- Stated goal A
Answer these questions from the schedule notes, one answer per line, marked to match:
(i) In Schedule 9, paragraph 5, what kind of document is offered as an example of where a reproduced statement may have been made?
(ii) Which clause requires a prospectus to be approved and published when securities are offered to the public in the United Kingdom for the first time?
(iii) Which tribunal is Schedule 11 about?
- Stated goal B
Rewrite the stretch of the schedule notes from "SCHEDULE 11: THE" through "of the Tribunal.", putting "composition and procedure" in place of "constitution and operation".
- Stated goal C
Carry on the schedule notes from their final sentence.

- Document
:::
SCHEDULE 8: NON-LISTING PROSPECTUSES682. This Schedule applies the provisions of Part VI so that they apply in relation to a non-listing prospectus as they apply to listing particulars. It makes a number of changes to those provisions to deal with the fact that securities which are the subject of non-listing prospectuses are not admitted to listing.
SCHEDULE 9: EXEMPTIONS FROM LIABILITY TO PAY COMPENSATION683. This Schedule sets exemptions from the liability to pay compensation for false or misleading particulars in certain circumstances under clause 83. Paragraph 5 provides that a person is not liable to pay compensation for loss resulting from a statement in the listing particulars which reproduces a statement made, for example, in a public official document. Paragraph 6 provides that there is also no liability if the person against whom action is taken satisfies the court that the person who acquired securities did so in the knowledge that a statement in the listing particulars was false or misleading. In such a case the person suffering the loss would not have been misled.
SCHEDULE 10: OFFERS OF SECURITIES684. In accordance with EC law requirements, clause 79 requires a prospectus to be approved and published where any person offers securities to the public in the United Kingdom for the first time. Clause 94 provides that whether securities are offered to the public in the UK is to be determined in accordance with this Schedule. This Schedule therefore defines an offer to the public, subject to certain exemptions which are set out in accordance with derogations in EC law.
SCHEDULE 11: THE FINANCIAL SERVICES AND MARKETS TRIBUNAL685. This Schedule makes provision further to that contained in Part VIII as to the constitution and operation of the Tribunal.
:::
- Given material
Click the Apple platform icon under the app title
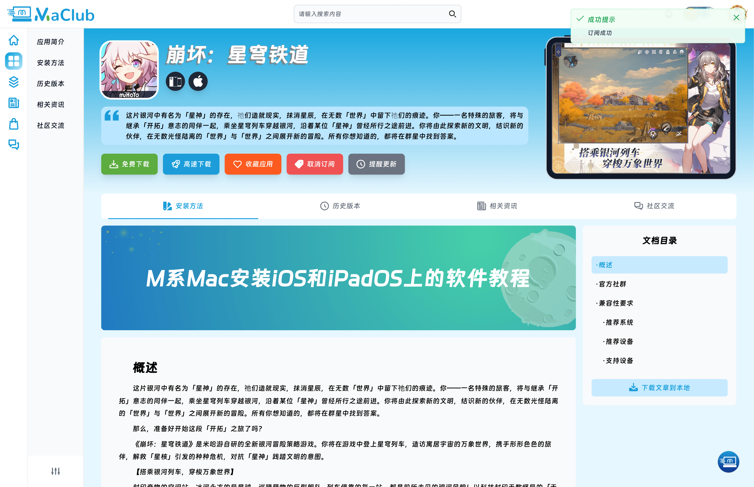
:::
- Task response A
(i) A public official document.
(ii) Clause 79.
(iii) The Financial Services and Markets Tribunal.

- Task response B
SCHEDULE 11: THE FINANCIAL SERVICES AND MARKETS TRIBUNAL685. This Schedule makes provision further to that contained in Part VIII as to the composition and procedure of the Tribunal.

- Task response C
Paragraph 2: President686. This paragraph requires the Lord Chancellor to select one of the members of the panel of chairmen, with qualifications as specified in paragraph 2(3), to be the President of the Tribunal. Apart from his general responsibility for the Tribunal's functions under paragraph 2, it is the President's responsibility under paragraph 6 to establish standing arrangements for the selection of panel members to sit on the Tribunal to hear particular cases. The standing arrangements must provide for the selection of at least one member of the panel of chairmen in each reference to the Tribunal, but may in addition provide for the selection other members of either panel. The Tribunal is empowered to appoint experts to assist it where necessary under paragraph 7(4). Paragraph 2 gives the Lord Chancellor the power to appoint a Deputy President, in addition to a President. If appointed, the Deputy President is to have such functions in relation to the Tribunal as the President may assign to him, and he is able to exercise any function of the President where he is absent or otherwise unable to act.
Paragraph 3: Panels687. This paragraph requires the Lord Chancellor to appoint the members of two panels, defined in paragraph 1 as the "panel of chairmen" and the "lay panel", from which members of the Tribunal for a particular case will be drawn. Members of the former must have appropriate legal qualifications as specified in paragraph 3(2), at least one being suitably qualified in Scotland.
Paragraph 4: Terms of office688. This paragraph provides that the terms of office of the panel members (including the President and any Deputy President) are to be determined by the terms on which they are appointed by the Lord Chancellor. The Lord Chancellor is also to have the power to remove them on grounds of incapacity or misbehaviour. The President and panel members may resign at any time, and they may be reappointed at the end of their terms. Paragraph 5 gives the Lord Chancellor similar powers to determine the remuneration of such persons and gives the Lord Chancellor the power to retain and pay administrative staff to support the Tribunal and to meet other expenses.
Paragraph 9: Tribunal Procedure689. This paragraph indicates some of the matters concerning the conduct of cases referred which may be determined by rules made by the Lord Chancellor under clause 107. As subsection (4) of clause 107 provides, this list does not limit the Lord Chancellor's powers. Under paragraph 8, the Tribunal must sit at such times and in such places as the Lord Chancellor may direct. Paragraph 10 enables the President of the Tribunal to give directions as to the practices and procedures to be followed by the Tribunal.
Paragraph 11: Evidence690. This paragraph sets out the powers of the Tribunal to require people to attend and give evidence, or produce documents, and makes it a criminal offence not to comply without reasonable excuse. The statutory maximum for a fine which a person can be liable on summary conviction for is currently £5,000.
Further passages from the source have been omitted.